From: jjvan...@gmail.com
Date: Sun, 24 Feb 2013 19:51:35 +1000
Subject: Re: [Trop-R] Species richness by order
To: tropi...@googlegroups.com

--
An R group for questions, tips and tricks relevant to spatial ecology and climate change.
All R questions welcome.
---
You received this message because you are subscribed to the Google Groups "Tropical R" group.

To unsubscribe from this group and stop receiving emails from it, send an email to tropical-r+...@googlegroups.com.
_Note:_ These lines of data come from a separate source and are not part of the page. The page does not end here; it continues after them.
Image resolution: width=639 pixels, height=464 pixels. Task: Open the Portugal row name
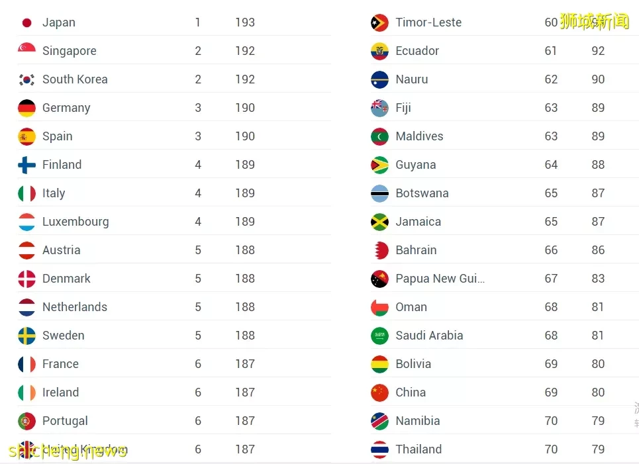[x=65, y=421]
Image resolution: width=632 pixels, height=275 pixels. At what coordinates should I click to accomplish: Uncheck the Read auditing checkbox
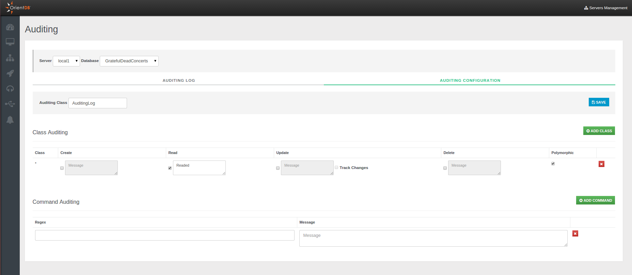pyautogui.click(x=170, y=168)
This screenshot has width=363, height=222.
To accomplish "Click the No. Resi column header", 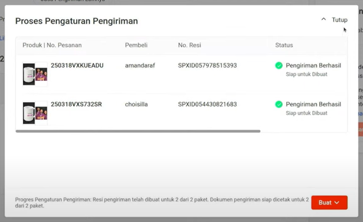I will [189, 45].
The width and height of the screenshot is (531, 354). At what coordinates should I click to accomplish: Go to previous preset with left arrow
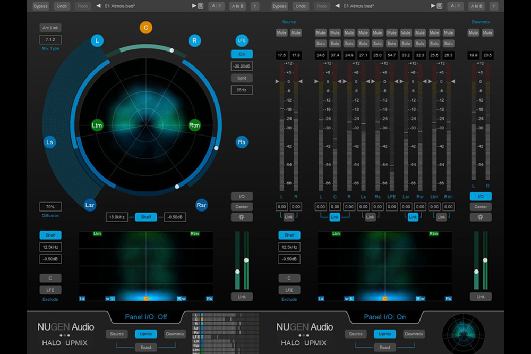coord(98,6)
To post to this group, send an email to tropi...@googlegroups.com.

Stewart Macdonald

unread,

Feb 25, 2013, 11:24:57 PM2/25/13

to tropi...@googlegroups.com

See if this works. The gist is to:
-read in the list of genera and orders
--loop through each order
---loop over each genus in this order
----get a list of all .asc files for this genus
----loop over these .asc files, combining them for overall richness
--write out a richness .asc file for each order

You'll obviously need to change the variables up the top, and add in your thresholding code if need be. I don't have any .asc files to test this with, so I haven't changed the last section of the code and I haven't actually tested this to see if it works.

Stewart

############################

library(SDMTools)
working.dir = ~/"mydata/";
ascii.dir = "sdms/" #define the directory of the species ascii files
genusOrder.file <- "genus-order.txt" # this should be a tab-delimited file with two columns and a heading of "Genus\tOrder"

setwd(working.dir) #define and set the working directory

order.info = read.table(genusOrder.file, header=T, sep="\t") #read in the table of order and genus

for (ord in unique(order.info$Order)) {
cat('Doing order:', ord,'\n')#cycle through each order
#out = NULL #define the output
theseGenera = order.info$Genus[which(order.info$Order==ord)] #get the species in this order
for (thisGenus in theseGenera) {
cat('\tDoing genus', thisGenus, '\n')#cycle through each species in that order

theseSpecies <- list.files(ascii.dir, pattern=paste(thisGenus, "*", sep=''))

for (theseSpecies.file in theseSpecies) {

cat('\t\tDoing', theseSpecies.file, '\n')

tasc = read.asc( paste(ascii.dir, theseSpecies.file, sep='') ) #read in the species ascii

###you need to apply a threshold if it has not been applied... I am assuming that the species ascii is binary (0,1)

if (is.null(out)) { #if out is null, create the basic output asc as the first species distribution
out = tasc #copy the species distribution
} else { # if out has some data, add the next species to it
out = out + tasc #add on the species data
}
}
}

write.asc(out, paste(ord, "_richness.asc", sep='')) #write out the richness for the order

alice Hughes

unread,

Feb 26, 2013, 1:23:27 AM2/26/13

to tropi...@googlegroups.com

Hi Stewart

Thanks so much-it thought about working, but on the first species of the first order and genus it gave the message that it could not find the files (?)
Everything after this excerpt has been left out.